In the data that follows, find the line with "Image resolution: width=1349"; transcribe it, every later line up to the one with "Given: Click the", and that line as well, exactly and with no others.
[Opening The input section]
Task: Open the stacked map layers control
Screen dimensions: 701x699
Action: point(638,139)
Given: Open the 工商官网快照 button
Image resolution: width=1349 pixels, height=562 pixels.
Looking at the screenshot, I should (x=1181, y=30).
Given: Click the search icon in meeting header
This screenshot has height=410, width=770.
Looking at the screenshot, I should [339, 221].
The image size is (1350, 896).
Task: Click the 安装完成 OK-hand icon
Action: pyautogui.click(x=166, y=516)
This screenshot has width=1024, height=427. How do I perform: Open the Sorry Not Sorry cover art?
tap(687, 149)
[Closing The input section]
[Opening The input section]
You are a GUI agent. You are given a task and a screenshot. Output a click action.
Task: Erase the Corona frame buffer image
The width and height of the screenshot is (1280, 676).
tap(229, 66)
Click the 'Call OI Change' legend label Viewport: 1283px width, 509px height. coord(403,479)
[Closing The input section]
(Exercise answer)
Image resolution: width=1349 pixels, height=562 pixels.
Looking at the screenshot, I should (x=1181, y=30).
Given: Click the search icon in meeting header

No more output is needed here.